# Find the relative maximum and minimum values and the saddle points, if they exist. f(x,y) = 8xy(x...

## Question:

Find the relative maximum and minimum values and the saddle points, if they exist.

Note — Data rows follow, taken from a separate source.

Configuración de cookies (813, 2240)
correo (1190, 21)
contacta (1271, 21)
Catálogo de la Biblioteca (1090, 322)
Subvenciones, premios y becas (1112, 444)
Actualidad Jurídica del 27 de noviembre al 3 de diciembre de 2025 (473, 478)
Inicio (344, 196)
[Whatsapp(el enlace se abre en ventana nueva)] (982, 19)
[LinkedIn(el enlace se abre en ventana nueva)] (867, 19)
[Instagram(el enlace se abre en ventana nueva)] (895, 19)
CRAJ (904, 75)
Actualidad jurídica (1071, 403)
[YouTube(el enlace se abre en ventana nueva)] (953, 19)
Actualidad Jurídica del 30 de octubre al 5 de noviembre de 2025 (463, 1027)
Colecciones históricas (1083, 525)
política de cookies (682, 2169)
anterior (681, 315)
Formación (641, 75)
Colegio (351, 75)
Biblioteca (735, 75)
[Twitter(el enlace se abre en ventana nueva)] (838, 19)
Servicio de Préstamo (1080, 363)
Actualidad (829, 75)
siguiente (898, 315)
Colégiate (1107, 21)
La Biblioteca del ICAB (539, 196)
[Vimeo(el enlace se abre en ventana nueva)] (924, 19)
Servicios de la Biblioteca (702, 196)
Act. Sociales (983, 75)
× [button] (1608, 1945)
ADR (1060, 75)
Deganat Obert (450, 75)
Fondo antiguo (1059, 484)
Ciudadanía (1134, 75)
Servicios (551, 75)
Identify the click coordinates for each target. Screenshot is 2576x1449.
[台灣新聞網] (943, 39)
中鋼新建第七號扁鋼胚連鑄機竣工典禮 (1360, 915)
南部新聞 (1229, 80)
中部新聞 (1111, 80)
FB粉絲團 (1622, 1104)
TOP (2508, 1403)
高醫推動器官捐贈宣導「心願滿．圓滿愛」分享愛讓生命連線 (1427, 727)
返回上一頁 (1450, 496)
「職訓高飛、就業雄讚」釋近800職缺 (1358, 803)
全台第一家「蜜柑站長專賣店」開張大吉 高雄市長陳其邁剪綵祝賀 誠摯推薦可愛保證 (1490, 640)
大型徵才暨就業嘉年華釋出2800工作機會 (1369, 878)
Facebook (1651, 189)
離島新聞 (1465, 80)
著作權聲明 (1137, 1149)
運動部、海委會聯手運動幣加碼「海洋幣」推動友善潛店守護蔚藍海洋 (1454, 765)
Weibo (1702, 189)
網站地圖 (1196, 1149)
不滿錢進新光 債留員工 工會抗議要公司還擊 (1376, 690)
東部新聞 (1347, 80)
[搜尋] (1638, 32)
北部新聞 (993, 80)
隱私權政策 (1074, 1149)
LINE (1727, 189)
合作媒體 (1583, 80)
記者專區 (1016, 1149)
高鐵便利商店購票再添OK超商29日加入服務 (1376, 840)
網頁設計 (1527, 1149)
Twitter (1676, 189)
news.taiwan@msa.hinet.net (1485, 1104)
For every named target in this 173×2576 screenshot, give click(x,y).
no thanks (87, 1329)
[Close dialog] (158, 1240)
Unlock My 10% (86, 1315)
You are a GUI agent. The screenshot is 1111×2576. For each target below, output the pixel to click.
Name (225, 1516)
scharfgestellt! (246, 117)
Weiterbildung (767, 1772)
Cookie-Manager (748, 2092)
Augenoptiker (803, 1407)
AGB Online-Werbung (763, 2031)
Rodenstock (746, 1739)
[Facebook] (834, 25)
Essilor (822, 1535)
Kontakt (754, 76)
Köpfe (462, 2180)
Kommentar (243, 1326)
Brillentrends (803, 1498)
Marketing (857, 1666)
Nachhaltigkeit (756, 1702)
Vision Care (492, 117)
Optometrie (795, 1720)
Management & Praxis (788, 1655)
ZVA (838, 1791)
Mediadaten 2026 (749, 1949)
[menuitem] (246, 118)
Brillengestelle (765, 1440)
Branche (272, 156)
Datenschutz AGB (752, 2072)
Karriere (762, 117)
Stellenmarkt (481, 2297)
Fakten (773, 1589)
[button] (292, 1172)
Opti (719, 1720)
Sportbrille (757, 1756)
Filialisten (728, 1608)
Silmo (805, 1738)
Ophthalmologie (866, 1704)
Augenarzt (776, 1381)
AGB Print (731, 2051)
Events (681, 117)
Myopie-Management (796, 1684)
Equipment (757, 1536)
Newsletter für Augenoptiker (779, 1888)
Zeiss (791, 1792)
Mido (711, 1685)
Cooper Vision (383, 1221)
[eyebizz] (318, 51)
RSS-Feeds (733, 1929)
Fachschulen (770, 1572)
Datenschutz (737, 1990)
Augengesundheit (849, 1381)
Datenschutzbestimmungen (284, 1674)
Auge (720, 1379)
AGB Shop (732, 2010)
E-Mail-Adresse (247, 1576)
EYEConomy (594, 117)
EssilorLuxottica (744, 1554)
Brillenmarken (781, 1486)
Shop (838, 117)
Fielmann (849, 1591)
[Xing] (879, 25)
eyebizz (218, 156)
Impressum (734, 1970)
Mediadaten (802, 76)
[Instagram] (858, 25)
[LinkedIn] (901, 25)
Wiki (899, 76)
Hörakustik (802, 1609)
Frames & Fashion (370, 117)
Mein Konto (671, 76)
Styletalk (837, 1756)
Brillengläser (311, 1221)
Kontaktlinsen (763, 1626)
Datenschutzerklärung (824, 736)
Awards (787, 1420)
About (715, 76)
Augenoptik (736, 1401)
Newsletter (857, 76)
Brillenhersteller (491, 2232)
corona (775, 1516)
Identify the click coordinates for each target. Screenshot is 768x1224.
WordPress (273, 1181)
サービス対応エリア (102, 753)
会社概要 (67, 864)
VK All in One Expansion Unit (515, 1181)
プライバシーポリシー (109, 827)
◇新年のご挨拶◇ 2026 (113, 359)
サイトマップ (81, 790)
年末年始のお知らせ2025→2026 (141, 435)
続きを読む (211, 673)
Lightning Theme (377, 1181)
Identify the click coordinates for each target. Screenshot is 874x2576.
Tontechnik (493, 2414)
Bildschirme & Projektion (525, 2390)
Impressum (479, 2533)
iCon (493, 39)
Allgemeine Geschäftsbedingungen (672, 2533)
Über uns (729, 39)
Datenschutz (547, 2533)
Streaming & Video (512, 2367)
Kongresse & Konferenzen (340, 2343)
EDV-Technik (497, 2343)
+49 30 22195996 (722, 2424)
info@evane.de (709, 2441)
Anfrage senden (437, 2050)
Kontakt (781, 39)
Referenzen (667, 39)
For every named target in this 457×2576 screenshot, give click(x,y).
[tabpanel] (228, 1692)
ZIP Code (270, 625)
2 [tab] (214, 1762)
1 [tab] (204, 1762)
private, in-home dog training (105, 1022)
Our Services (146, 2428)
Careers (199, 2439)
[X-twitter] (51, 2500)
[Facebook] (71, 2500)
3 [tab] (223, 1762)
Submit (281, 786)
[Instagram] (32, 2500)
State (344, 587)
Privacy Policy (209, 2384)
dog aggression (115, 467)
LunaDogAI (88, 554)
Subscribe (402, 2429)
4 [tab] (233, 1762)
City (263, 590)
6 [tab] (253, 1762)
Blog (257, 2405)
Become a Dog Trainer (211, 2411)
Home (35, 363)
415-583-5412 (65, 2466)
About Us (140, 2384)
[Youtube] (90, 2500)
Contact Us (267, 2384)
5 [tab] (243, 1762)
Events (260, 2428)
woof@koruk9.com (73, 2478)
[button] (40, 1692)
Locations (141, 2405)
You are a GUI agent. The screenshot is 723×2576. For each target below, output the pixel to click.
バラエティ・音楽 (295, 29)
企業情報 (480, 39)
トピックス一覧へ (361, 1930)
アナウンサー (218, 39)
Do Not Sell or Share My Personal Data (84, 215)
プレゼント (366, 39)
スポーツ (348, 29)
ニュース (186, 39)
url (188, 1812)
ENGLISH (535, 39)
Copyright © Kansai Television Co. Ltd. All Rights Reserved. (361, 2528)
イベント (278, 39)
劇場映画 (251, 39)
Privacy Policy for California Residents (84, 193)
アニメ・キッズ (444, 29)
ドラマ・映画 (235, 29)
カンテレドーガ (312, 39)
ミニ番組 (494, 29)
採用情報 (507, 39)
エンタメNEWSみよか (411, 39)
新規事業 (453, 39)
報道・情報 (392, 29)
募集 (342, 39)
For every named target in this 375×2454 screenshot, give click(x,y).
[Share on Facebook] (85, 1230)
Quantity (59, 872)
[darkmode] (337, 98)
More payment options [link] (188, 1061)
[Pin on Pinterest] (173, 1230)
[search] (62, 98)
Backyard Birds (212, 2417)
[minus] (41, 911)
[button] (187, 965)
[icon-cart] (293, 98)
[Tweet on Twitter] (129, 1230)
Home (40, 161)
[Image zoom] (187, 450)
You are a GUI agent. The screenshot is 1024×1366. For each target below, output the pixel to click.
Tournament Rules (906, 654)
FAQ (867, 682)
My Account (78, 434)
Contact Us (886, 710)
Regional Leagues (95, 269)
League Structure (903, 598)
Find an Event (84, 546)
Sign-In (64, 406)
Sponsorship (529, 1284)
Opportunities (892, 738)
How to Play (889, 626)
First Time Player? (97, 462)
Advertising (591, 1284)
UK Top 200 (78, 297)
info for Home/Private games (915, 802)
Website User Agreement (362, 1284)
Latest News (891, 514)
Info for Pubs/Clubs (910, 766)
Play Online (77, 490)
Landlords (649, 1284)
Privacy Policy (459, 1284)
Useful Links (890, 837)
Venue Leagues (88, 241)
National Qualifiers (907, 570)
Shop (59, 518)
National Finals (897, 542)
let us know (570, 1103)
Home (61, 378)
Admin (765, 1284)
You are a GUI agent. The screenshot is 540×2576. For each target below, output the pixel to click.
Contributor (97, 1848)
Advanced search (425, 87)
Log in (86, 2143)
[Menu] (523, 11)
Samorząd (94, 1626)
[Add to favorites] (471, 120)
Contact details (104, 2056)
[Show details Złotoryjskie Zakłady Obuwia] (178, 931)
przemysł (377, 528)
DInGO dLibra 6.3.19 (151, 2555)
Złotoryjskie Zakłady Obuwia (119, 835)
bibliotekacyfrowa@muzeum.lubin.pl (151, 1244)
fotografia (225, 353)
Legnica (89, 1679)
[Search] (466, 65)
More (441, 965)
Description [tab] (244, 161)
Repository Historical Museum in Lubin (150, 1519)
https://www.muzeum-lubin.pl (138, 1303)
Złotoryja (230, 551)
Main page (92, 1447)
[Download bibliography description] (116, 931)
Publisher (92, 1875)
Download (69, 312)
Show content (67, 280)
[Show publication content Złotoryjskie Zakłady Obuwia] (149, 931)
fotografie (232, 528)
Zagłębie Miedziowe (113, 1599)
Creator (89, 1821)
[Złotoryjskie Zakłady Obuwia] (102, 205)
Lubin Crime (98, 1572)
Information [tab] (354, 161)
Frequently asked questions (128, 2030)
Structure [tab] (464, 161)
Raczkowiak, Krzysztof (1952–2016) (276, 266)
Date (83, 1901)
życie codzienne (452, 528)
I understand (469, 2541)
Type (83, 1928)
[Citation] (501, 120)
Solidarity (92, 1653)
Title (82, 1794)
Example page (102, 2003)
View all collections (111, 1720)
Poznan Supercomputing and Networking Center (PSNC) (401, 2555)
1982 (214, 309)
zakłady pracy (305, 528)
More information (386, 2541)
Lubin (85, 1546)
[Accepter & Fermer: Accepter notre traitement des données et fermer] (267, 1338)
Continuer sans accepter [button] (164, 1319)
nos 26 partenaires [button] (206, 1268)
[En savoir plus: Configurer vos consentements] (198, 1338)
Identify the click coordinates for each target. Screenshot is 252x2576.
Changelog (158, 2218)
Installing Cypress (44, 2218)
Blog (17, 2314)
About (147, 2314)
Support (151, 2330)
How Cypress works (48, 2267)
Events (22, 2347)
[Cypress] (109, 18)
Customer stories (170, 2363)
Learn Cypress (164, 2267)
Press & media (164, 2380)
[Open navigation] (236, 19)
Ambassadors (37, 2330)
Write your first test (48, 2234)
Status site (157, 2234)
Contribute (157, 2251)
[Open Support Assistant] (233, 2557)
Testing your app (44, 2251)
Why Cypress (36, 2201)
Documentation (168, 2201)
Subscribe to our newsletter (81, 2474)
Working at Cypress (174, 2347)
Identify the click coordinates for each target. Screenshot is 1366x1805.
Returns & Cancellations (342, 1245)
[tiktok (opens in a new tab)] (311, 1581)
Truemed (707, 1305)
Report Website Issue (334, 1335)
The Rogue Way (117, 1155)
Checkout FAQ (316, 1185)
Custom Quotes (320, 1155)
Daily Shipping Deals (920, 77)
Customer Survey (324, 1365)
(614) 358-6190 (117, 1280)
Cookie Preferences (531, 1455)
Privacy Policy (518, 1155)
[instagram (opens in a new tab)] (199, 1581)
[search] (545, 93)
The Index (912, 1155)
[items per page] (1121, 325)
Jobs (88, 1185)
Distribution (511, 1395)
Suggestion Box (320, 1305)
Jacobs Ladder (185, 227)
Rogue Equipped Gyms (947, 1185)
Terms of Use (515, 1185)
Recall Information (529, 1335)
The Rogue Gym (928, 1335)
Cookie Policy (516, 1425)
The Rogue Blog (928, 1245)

{eq}f(x,y) = 8xy\left(x + y\right) + 6 {/eq}

## Second Partials Test:

A critical point for a function {eq}f(x,y) {/eq} of two variables {eq}x {/eq} and {eq}y {/eq} is a point {eq}(a,b) {/eq} where {eq}f_x(a,b)=f_y(a,b)=0 {/eq} or {eq}f {/eq} is not differentiable at {eq}(a,b). {/eq}

To determine whether a critical point is a local maximum, minimum or saddle point we often use the Second Partials Test which states:

Let {eq}f {/eq} be a function with continuous first and second order derivatives in a disk around {eq}(a,b) {/eq} for which {eq}f_x(a,b)=f_y(a,b)=0. {/eq}

Define the discriminant of {eq}f {/eq} at {eq}(a,b) {/eq} by

{eq}D=f_{xx}(a,b)f_{yy}(a,b)-(f_{xy}(a,b))^2 {/eq}

Then

1) If {eq}D>0, {/eq} then {eq}f(a,b) {/eq} is a local extremum. If {eq}f_{xx}(a,b)>0, {/eq} then {eq}f(a,b) {/eq} is a local minimum; If {eq}f_{xx}(a,b)<0, {/eq} then {eq}f(a,b) {/eq} is a local maximum.

2) If {eq}D<0, {/eq} then {eq}(a,b) {/eq} is a saddle point.

3) If {eq}D=0, {/eq} then this test gives no information.

## Answer and Explanation:

Let {eq}f(x,y)=8xy(x+y)+6=8x^2y+8xy^2+6 {/eq}. We then have

{eq}f_x=16xy+8y^2\\ f_y=8x^2+16xy {/eq}

Setting them both equal to 0 (note (0,0) is a solution so we assume {eq}x {/eq} and {eq}y {/eq} are not 0) we have

{eq}16xy+8y^2=0 \text{ and } 8x^2+16xy=0 {/eq}

Or

{eq}8y^2=-16xy \text{ or } y=-2x \text{ and}\\ 8x^2=-16xy \text{ or } x=-2y {/eq}

Thus we have {eq}y=-2x=-2(-2y)=4y {/eq} and this means {eq}y=0 {/eq} and thus {eq}x=0 {/eq}. So the only critical point is {eq}(0,0) {/eq}.

Next we note that

{eq}f_{xx}=16y\\ f_{yy}=16x\\ f_{xy}=16x+16y {/eq}

We can see that the second partials test fails since {eq}D(0,0)=0 {/eq}.

To see this is a saddle point we note that if {eq}y=x {/eq} we have

{eq}f(x,x)=8xx(x+x)+6=16x^3+6 {/eq}. Since 0 is not a local maximum or minimum, we conclude that the {eq}f(x,y) {/eq} has a saddle point at {eq}(0,0) {/eq}.